Authors
Sayan Maity, Mohamed Abdel-Mottaleb and Shihab S. As, University of Miami, USA
Abstract
Biometrics identification using multiple modalities has attracted the attention of many researchers as it produces more robust and trustworthy results than single modality biometrics. In this paper, we present a novel multimodal recognition system that trains a Deep Learning Network to automatically learn features after extracting multiple biometric modalities from a single data source, i.e., facial video clips. Utilizing different modalities, i.e., left ear, left profile face, frontal face, right profile face, and right ear, present in the facial video clips, we train supervised denosing autoencoders to automatically extract robust and non-redundant features.

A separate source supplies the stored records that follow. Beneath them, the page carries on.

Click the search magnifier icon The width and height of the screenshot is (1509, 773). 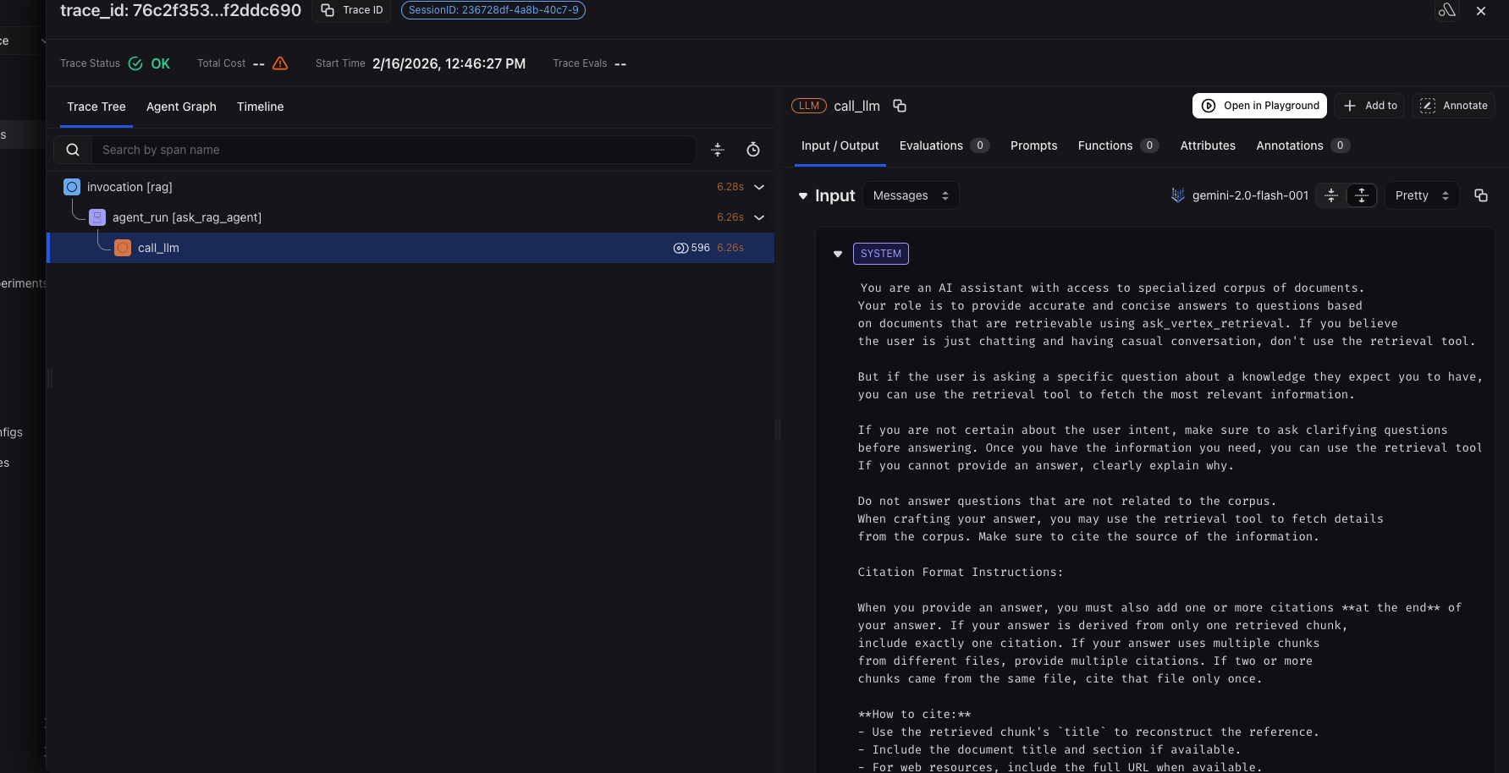[x=73, y=150]
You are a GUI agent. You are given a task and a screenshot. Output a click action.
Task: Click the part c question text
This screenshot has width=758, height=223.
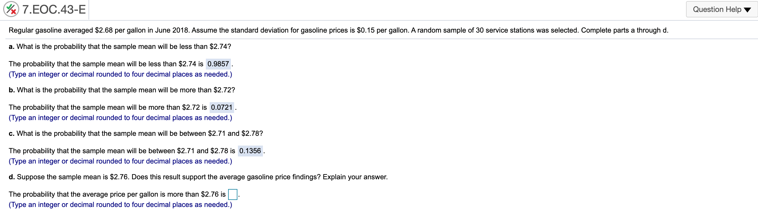135,133
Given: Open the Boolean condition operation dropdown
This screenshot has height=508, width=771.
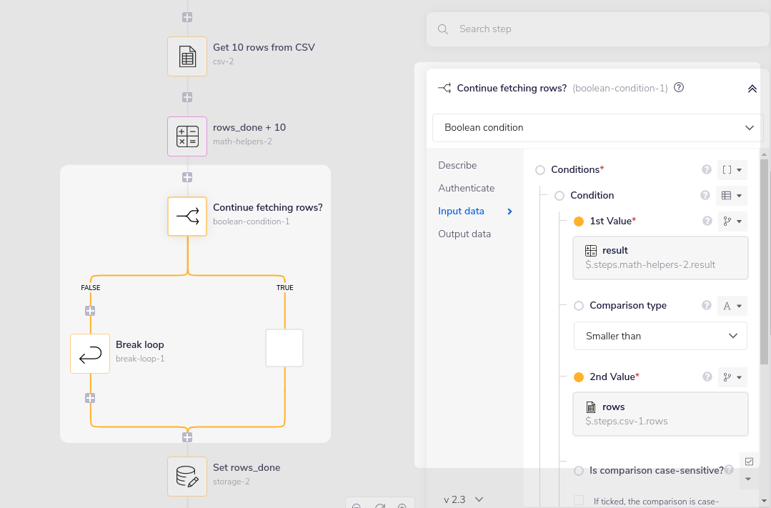Looking at the screenshot, I should pyautogui.click(x=597, y=128).
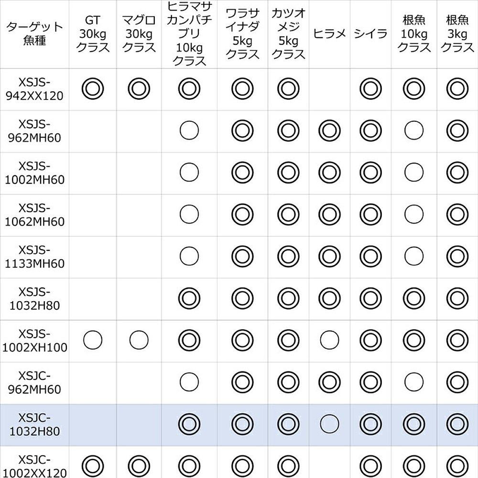Click the highlighted XSJC-1032H80 row label
Viewport: 478px width, 478px height.
click(34, 424)
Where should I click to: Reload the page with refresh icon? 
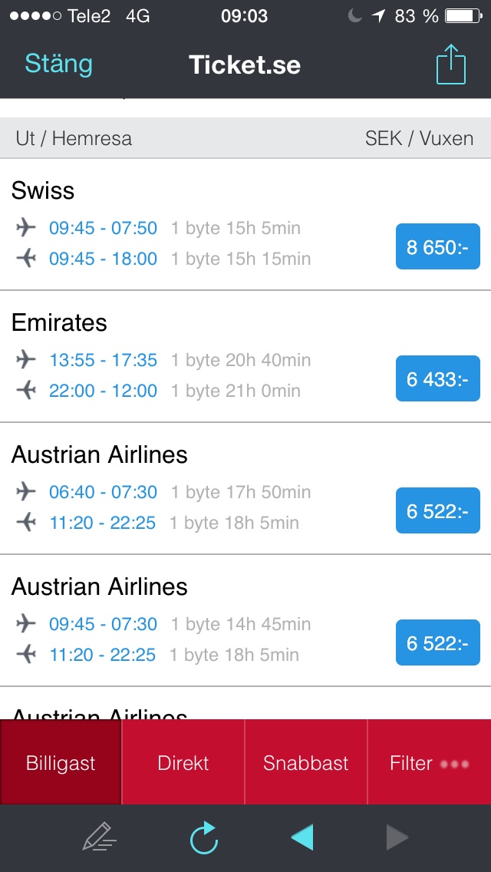click(x=204, y=837)
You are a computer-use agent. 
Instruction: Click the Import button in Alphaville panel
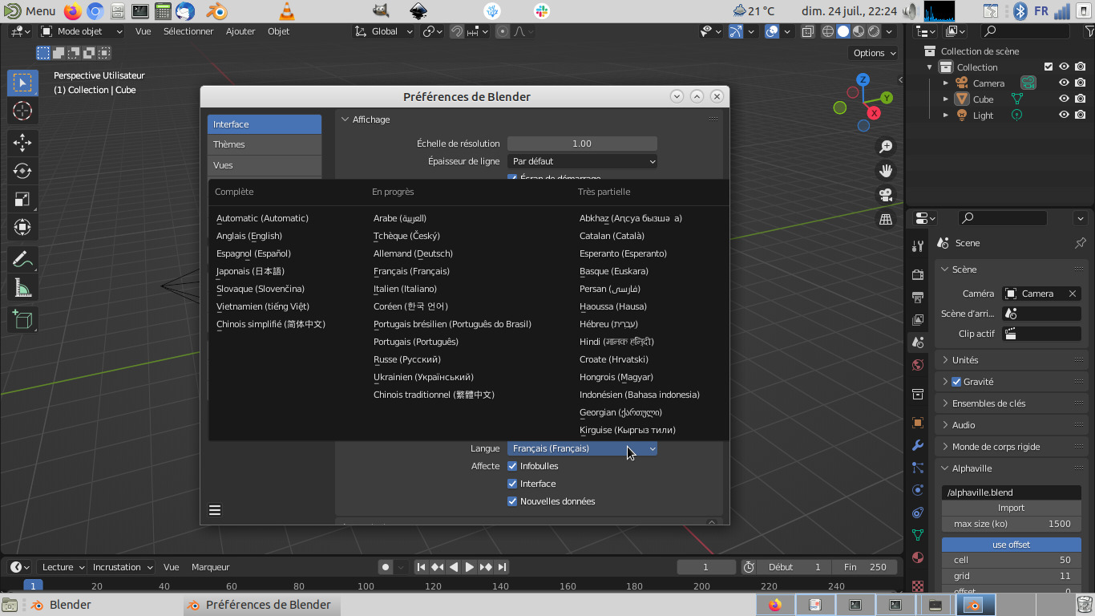pos(1011,508)
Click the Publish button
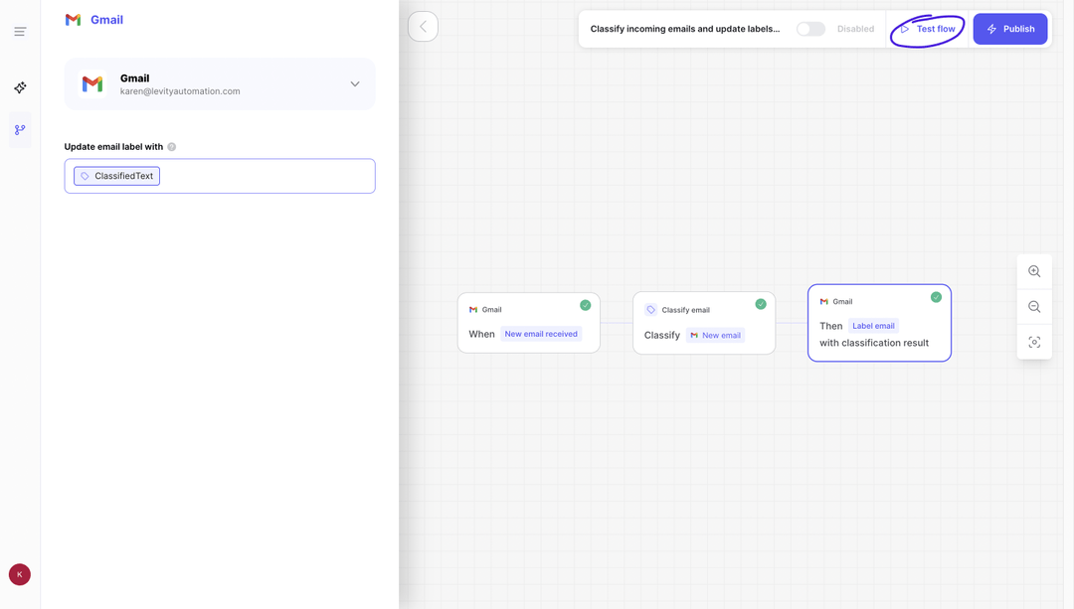This screenshot has height=609, width=1074. point(1010,29)
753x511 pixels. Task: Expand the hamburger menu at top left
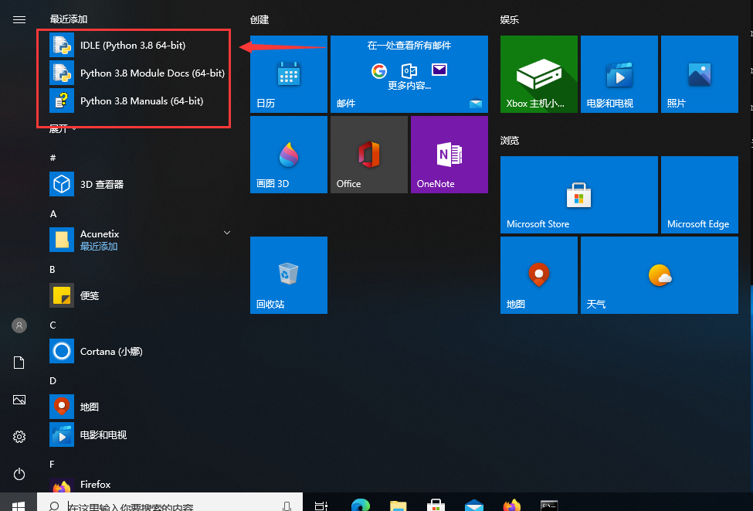(19, 19)
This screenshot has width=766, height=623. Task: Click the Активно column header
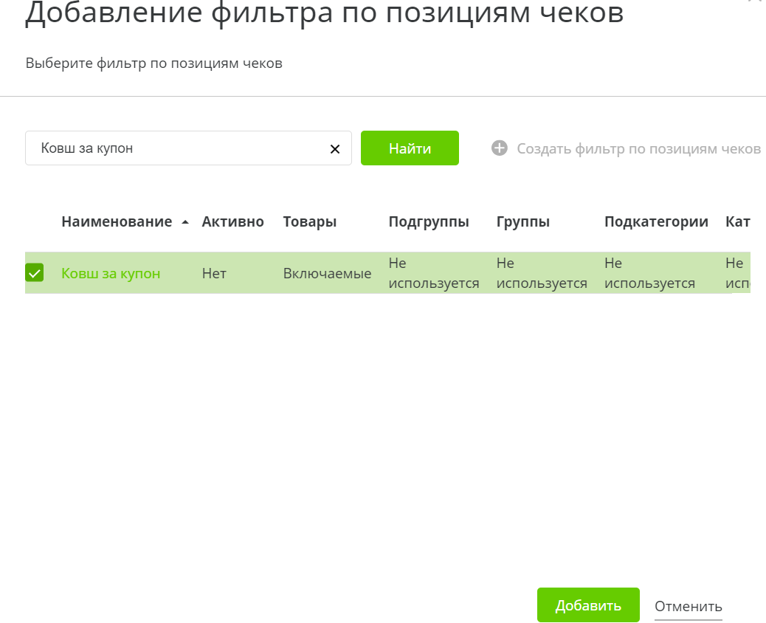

The automatically learned features are then used to train modality specific sparse classifiers to perform the multimodal recognition. Experiments conducted on the constrained facial video dataset (WVU) and the unconstrained facial video dataset (HONDA/UCSD), resulted in a 99.17% and 97.14% rank-1 recognition rates, respectively. The multimodal recognition accuracy demonstrates the superiority and robustness of the proposed approach irrespective of the illumination, non-planar movement, and pose variations present in the video clips.
Keywords
Multimodal Biometrics, Autoencoder, Deep Learning, Sparse Classification.